For an hour or so, he didn’t want to slide any more, and we worried that he’d cracked a rib perhaps, but then suddenly he was watching Andrew on the Racers and then he announced “I want to slide again!”

Adult review

I can’t resist a quick adult review, and in any case, I’m recommending this as a family outing. Which may include adult slide lovers.

First, as above, a disappointment: the group-oriented model means that there aren’t a lot of solo rides and they aren’t the most fun ones either. I think you can go up the towers with four-person rafts and get grouped at the top (rides on those towers are The Curler, Riptide, Double Bowlseye, Tantrum, T5 and Bombora) but you’re supposed to pair yourself up for the two-person raft slides (Half-pipe, The Breakers, Typhoon and Aqua Tube). The two solo rides are H2Go Racers and 360Rush.

For adults, I’d say it isn’t the best solo day out, but I’d go there with friends.

We only went on one ride that was pretty much tweens/teens/adults only (due to the minimum weight): 360Rush. They position 360Rush as the most extreme water ride (“leave your loose jewellery with your friends who are too chicken to ride!”) because it’s the (near) free-fall one: you fall about 15 metres or so and then go around a 360° loop feet first. Andrew and I both did a 360Rush ride, and here’s our collective review: it’s over pretty damned quickly! Andrew’s report was pretty much: aaaaah, oh, now it’s over. Having heard that, I tried to pay attention, and so I got aaaah, huh I’m slowing, so that means this is the bit where I’m upside down, only I have no sense of direction, how strange, oh, now it’s over.

But that’s not to say it isn’t potentially scary. You wear a backboard (I guess to stop you flinging your head back and banging it), you get shut in a small capsule (I guess to position you safely, but also because they can find out if you’re too claustrophobic while it’s reversible), a voice counts down, and a trapdoor opens under your feet to drop you down. It’s all in the build-up. You need to be willing to trust in the machines. I’ve never dropped so fast, so I realised afterwards that I had a little bit of cartoon physics in my head, where I’d hover above the open trapdoor thinking “NOOOOOO”. But real physics doesn’t work like that. By the time you know the trapdoor is open, you’re about 5 metres below it.

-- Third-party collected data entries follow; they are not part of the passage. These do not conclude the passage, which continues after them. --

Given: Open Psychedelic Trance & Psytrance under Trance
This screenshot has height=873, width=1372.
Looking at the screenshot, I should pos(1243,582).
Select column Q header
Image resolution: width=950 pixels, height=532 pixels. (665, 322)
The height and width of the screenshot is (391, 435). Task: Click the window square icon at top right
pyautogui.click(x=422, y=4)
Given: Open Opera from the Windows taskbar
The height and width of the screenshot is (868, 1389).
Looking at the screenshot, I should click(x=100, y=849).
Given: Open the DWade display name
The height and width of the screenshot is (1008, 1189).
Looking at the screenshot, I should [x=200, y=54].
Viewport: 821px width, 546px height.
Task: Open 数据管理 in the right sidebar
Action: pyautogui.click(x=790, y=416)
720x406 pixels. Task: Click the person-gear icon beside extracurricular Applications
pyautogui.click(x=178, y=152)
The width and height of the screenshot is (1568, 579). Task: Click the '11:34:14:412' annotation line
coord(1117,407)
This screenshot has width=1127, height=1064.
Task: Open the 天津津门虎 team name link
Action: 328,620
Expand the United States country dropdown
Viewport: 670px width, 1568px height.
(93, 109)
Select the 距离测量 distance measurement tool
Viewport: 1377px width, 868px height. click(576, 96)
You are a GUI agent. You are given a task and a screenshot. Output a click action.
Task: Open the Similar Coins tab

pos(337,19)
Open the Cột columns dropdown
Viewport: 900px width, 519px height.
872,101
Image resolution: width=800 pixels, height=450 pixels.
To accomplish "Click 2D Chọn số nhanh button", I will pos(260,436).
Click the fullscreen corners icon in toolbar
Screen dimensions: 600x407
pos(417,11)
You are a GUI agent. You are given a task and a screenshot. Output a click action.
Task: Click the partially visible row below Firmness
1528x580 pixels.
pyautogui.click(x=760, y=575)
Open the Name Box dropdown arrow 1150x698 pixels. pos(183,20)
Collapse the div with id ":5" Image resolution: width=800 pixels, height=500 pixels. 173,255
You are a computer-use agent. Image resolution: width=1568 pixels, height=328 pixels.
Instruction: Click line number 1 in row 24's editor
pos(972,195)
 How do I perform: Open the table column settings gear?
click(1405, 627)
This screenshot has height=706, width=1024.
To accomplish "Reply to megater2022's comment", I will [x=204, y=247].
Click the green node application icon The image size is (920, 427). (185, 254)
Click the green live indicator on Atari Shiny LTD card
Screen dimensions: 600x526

It’s actually not a super-fun ride, because it’s so fast and there’s not a lot of sensory experience with it. The rush is good afterwards though. Assuming you’re OK with the fall and the confined space (and note: I am not normally especially thrilled about heights), it’s worth doing once so that you can downplay the experience to all your friends.

Summary

Cost: $79.99 for people 110cm+, $59.99 for people shorter than 110cm, age three and under is free. All 3yo+ admission is $49.99 after 3pm. Season passes from $119.99, so if you’re going more than once, you should probably buy one.

Recommended: yes, much more so than I’d dared to hope, but with the proviso that it’s even more expensive than the sticker price, and that you should pick a day that’s not going to be hot or crowded.

More information: Wet n Wild Sydney website.